Ce drame sur fond de temps qui passe (de temps perdu ?), nous entraîne dans une bouleversante quête d’identité.
L’histoire
Lubin est acrobate dans une troupe de cirque amateur. Après une mauvaise chute, il s’aperçoit qu’il ne vit plus sa vie qu’un jour sur deux. Que se passe-t-il durant ces jours où il « s’absente » ? Apparemment, c’est une autre personnalité qui prend le contrôle de son corps. Un alter ego différent sur bien des points, avec qui il va apprendre à composer grâce à des messages interposés. Pourtant, la cohabitation tourne vite court : Lubin est végétarien, son autre lui se gave de steak haché, il est sportif, l’autre est casanier, il est bordélique, son double est un maniaque de la propreté. Décidé à se débarrasser de cette personnalité envahissante qui lui gâche la vie, il se résout à aller voir une psychologue. Mais l’arrivée de son autre lui n’aurait rien à voir avec sa chute, pire encore, ce double commence à prendre peu à peu sa place. D’un jour sur deux, Lubin ne possède plus son corps qu’un sur trois, puis un sur sept…
L’avis d’Alex
Ces jours qui disparaissent est le parfait exemple d’un scénario brillant. Aussi bien chorégraphiée que les spectacles de son protagoniste, l’histoire nous fait passer par toutes sortes d’émotions : amusement, colère, angoisse, tristesse… Impossible de ne pas partager les peurs de Lubin, ni sa frustration face à un phénomène qu’il maitrise de moins en moins et qui menace de l’engloutir jusqu’à le faire disparaître.
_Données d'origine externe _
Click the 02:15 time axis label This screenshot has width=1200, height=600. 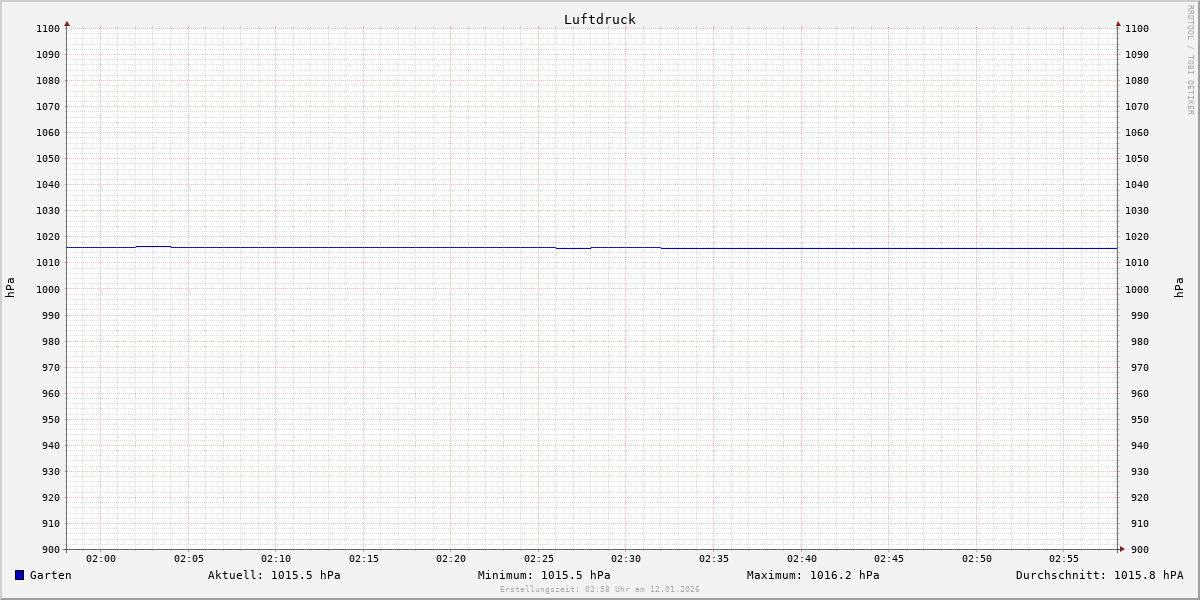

Évoquant des œuvres telles que Dédales, Repo Men ou encore Ce que nous sommes, le roman graphique de Timothé le Boucher se montre aussi poignant dans ses moments d’émotions, que violent dans sa mise en scène de la « vengeance » que chaque personnalité fait subir à l’autre.
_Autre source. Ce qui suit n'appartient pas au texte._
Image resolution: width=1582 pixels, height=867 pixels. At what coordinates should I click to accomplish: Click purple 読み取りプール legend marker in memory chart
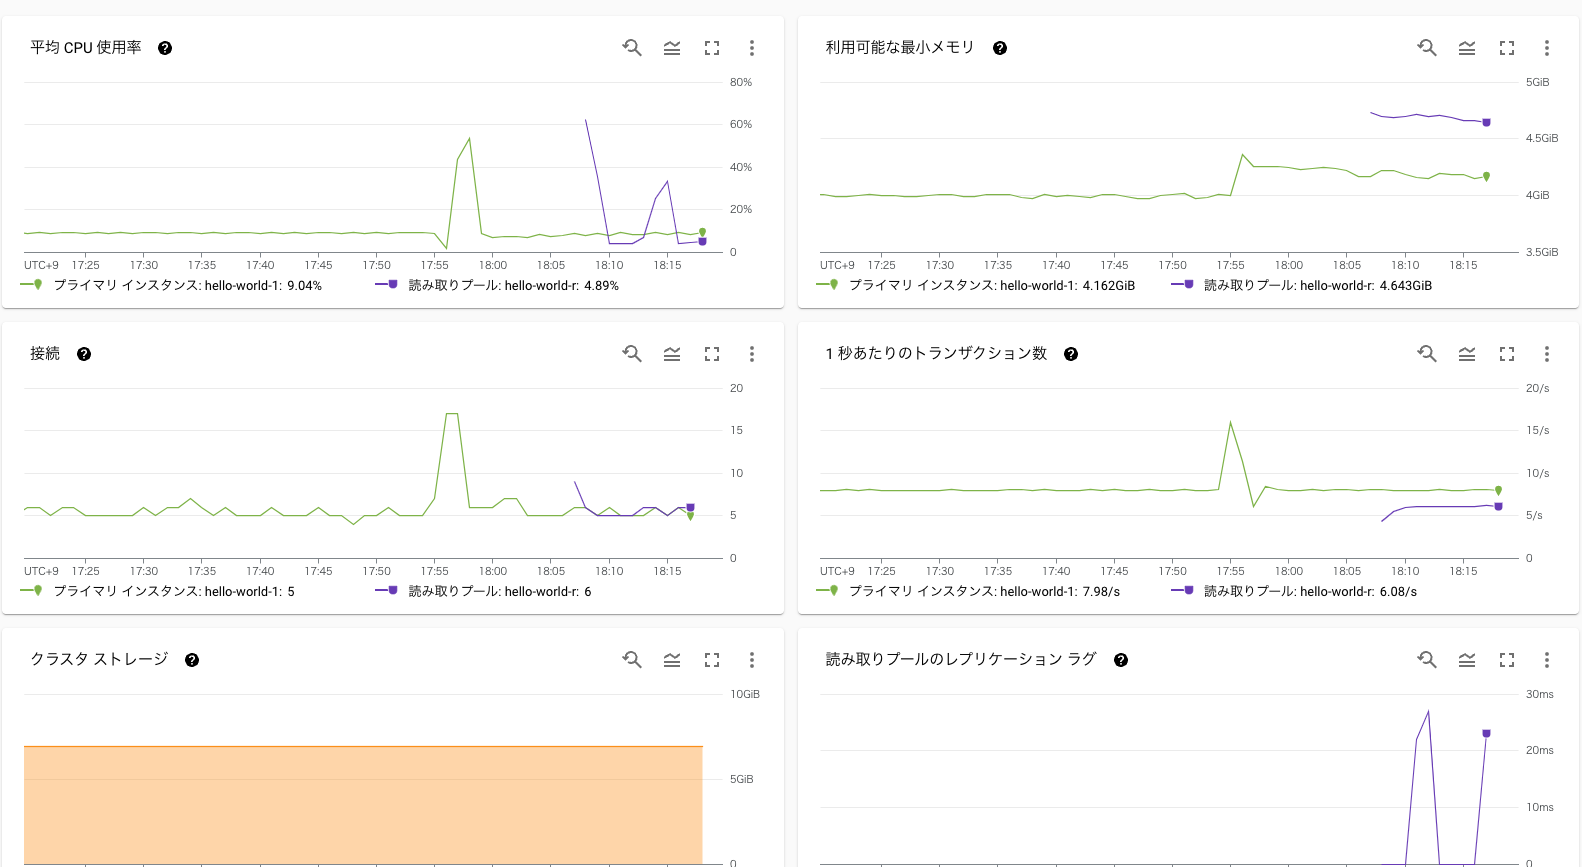click(x=1182, y=284)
Exceptionnel jusque dans ses personnages secondaires, à l’humanité folle et d’une justesse d’écriture incroyable. C'est eux qui contribuent à ancrer Lubin dans la réalité. Dans le peu de réalité qu’il lui reste.
Plus proche du thriller psychologique que du fantastique, Ces jours qui disparaissent nous tient en haleine jusqu’au bout et nous laissent hagards, émus, mais certainement pas indifférents.